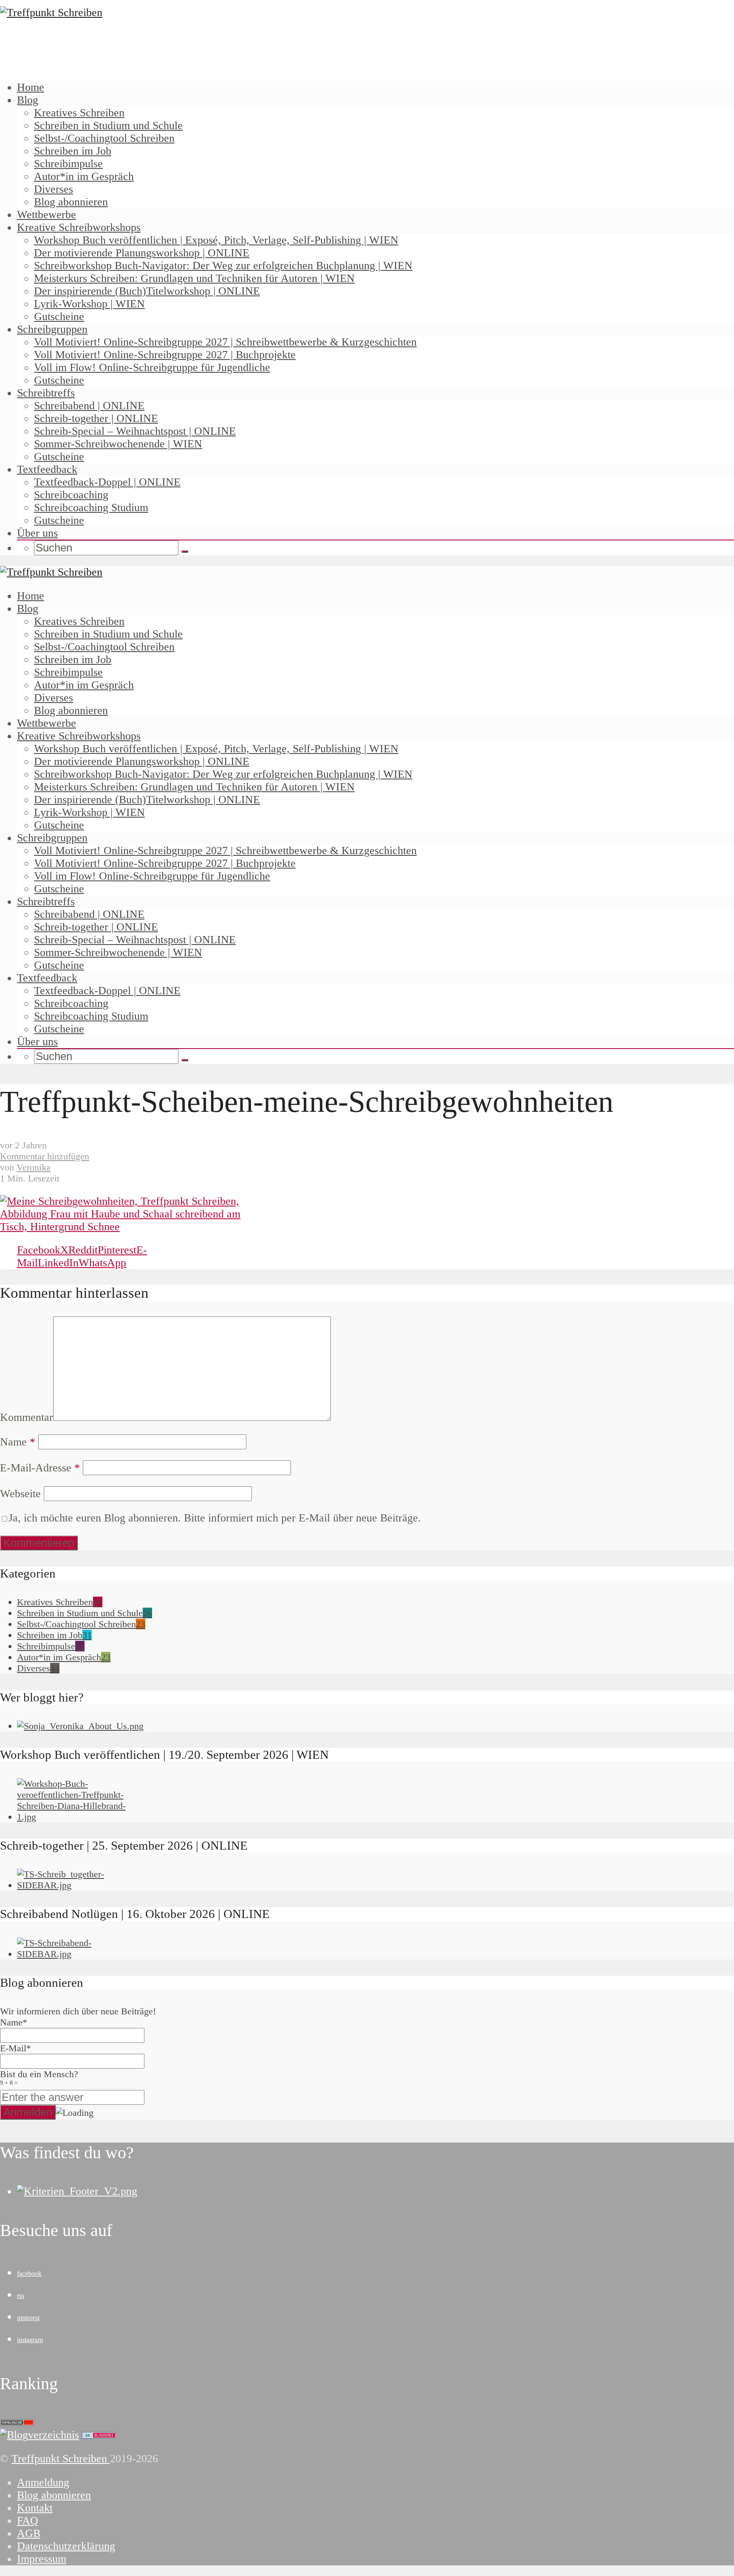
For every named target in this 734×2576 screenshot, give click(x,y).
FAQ (27, 2520)
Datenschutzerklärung (66, 2546)
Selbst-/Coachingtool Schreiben (104, 138)
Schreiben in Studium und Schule (108, 125)
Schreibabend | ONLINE (89, 405)
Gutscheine (59, 316)
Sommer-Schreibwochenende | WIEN (118, 444)
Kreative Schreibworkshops (79, 227)
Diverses (53, 189)
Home (30, 87)
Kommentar (26, 1417)
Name (17, 1442)
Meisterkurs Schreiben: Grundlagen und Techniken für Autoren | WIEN (194, 278)
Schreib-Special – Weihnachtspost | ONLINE (135, 431)
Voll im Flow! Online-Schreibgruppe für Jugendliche (152, 367)
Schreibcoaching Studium (91, 507)
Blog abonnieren (71, 202)
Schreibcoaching (71, 495)
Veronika (34, 1167)
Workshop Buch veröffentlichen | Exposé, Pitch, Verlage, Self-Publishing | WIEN (216, 240)
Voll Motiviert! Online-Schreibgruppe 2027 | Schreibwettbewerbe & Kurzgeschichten (225, 342)
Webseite (20, 1494)
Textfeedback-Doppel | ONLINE (107, 482)
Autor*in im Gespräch (84, 176)
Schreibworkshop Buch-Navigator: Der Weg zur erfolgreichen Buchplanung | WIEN (223, 265)
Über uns (37, 533)
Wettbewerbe (46, 214)
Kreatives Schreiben (79, 113)
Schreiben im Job (72, 151)
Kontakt (35, 2508)
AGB (28, 2533)
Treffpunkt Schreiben (60, 2458)
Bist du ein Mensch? (39, 2077)
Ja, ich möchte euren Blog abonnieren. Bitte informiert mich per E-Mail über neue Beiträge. (214, 1518)
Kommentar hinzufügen (44, 1156)
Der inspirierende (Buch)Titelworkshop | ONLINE (147, 291)
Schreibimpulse (68, 163)
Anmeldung (43, 2482)
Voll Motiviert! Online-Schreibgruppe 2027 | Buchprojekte (165, 355)
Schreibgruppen (52, 329)
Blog (27, 100)
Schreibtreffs (46, 393)
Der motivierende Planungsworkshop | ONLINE (141, 253)
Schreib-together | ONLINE (96, 418)
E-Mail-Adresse (40, 1468)
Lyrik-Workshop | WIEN (89, 304)
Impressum (41, 2559)
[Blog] (39, 2435)
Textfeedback (47, 469)
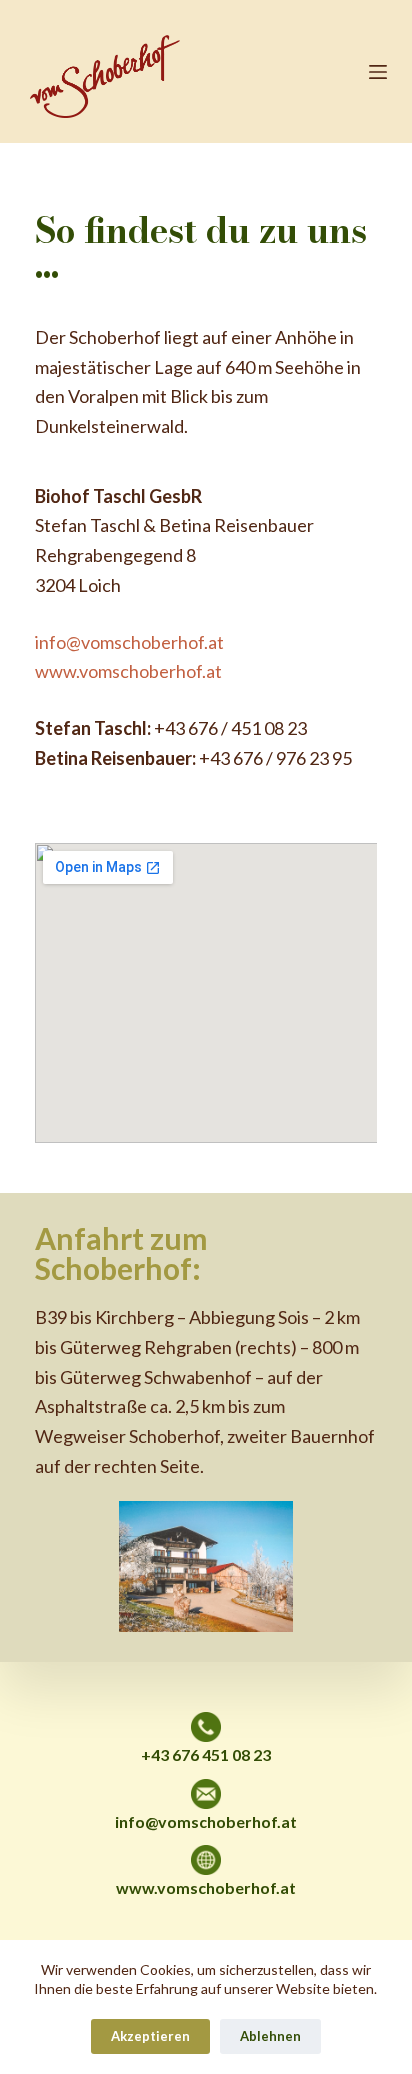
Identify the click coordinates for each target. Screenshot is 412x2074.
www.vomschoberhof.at (128, 671)
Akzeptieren (150, 2036)
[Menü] (378, 72)
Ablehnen (270, 2036)
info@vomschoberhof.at (129, 642)
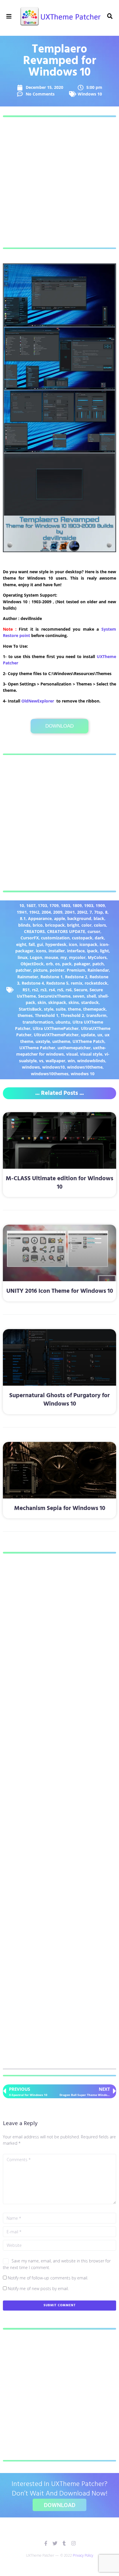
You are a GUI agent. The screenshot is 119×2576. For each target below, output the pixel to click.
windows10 (53, 1067)
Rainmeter (27, 976)
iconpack (88, 944)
• • • • • • •
*WHAT YOU NEED TO DO:* Word for word, give again the lines from the first entry to the line with "Gutscheine (59, 316)", inclusive. Exclude the pictures.

*SOLUTION BELOW:*
For every named target in this 734×2576 screenshot, give click(x,y).
FAQ (27, 2520)
Datenschutzerklärung (66, 2546)
Selbst-/Coachingtool Schreiben (104, 138)
Schreiben in Studium und Schule (108, 125)
Schreibabend | ONLINE (89, 405)
Gutscheine (59, 316)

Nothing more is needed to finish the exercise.